Juggling efficiency and power at partial throttle (cruise). - Page 3 - RC Groups
 Aug 03, 2006, 12:26 PM Dieselized User
Aug 03, 2006, 12:39 PM
Registered User
Quote:
 Originally Posted by gkamysz
Can you please clarify what the graph is showing? Where did you measure the motor voltage? The motor-side shunt was in 1 leg of the 3 ESC wires? And that went to an RMS meter?
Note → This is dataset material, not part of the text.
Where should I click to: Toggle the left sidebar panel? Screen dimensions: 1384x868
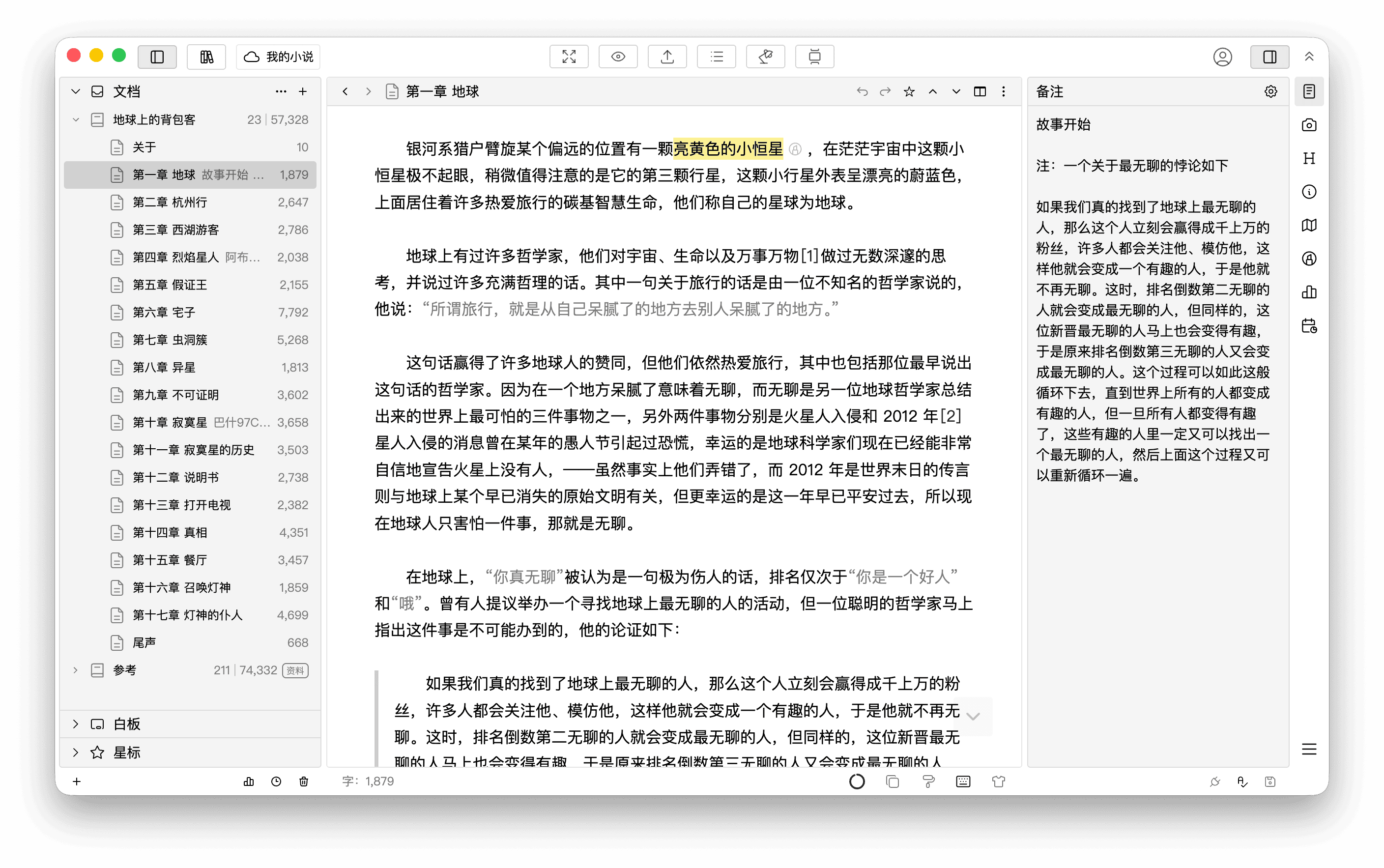coord(157,56)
Consider the case motor volts = 4V. Does that mean 8V at roughly 4A being pulled from the supply and that translated to 4V measured at a motor terminal using an RMS meter? And that there was 9A measured in one leg of the ESC?
Last edited by matttay; Aug 03, 2006 at 12:40 PM. Reason: Adding RMS clarification to meter
 Aug 03, 2006, 12:43 PM Registered User Patrick at Castle alluded to this... You can't simply "limit" a 10A controller (or motor) to a 50% throttle level at 10A, and assume that you have a handy "overdrive" you can use occasionally. The controller will see full-throttle current spikes all the time (say 20A, for argument's sake), and you will quickly destroy the controller, or motor. (controller will be the first to go though...) This is putting aside the natual inefficiency of part-throttle operation as it is!
 Aug 03, 2006, 12:45 PM Got more toys than my kid Heh...the obvious answer: both effective RMS voltage AND current change. Nonetheless, it looks like there is something to be said for "propping" for efficiency at 2/3 throttle, as long as the resulting prop is not too much at full-throttle. It's just we can't effectively simulate the best values yet. - Jim
 Aug 03, 2006, 12:57 PM Dieselized User Mattay, that graph is for a DC motor and controller at part throttle. Power supply was set at 8V and motor voltage, source current, and motor current were measured. All were measured with DC volt meters. Greg
Aug 03, 2006, 02:35 PM
Senile Member
Quote:
 Originally Posted by matttay Also, you comment in here (and Bruce also noted) that the currents aren't equal on both sides of the ESC. This is true for peak currents, but the average RMS currents absolutely are the same.
I'm sorry, but this isn't so. We're dealing with a series circuit here and it is a fundamental law that current in a series circuit is the same at any point in the circuit at any given time. At partial throttle the current will be pulsed on both sides of the ESC and be of equal amplitude. So it really doesn't matter where in the circuit you take your current reading, it is going to be the same. Of course if you take this reading with a meter it is going to show average current.

Voltage in a series circuit is a different matter. Each component in the circuit will drop a voltage equal to the instantaneous current times the resistance of that component. When you add up all of these individual voltage drops they will equal the applied voltage.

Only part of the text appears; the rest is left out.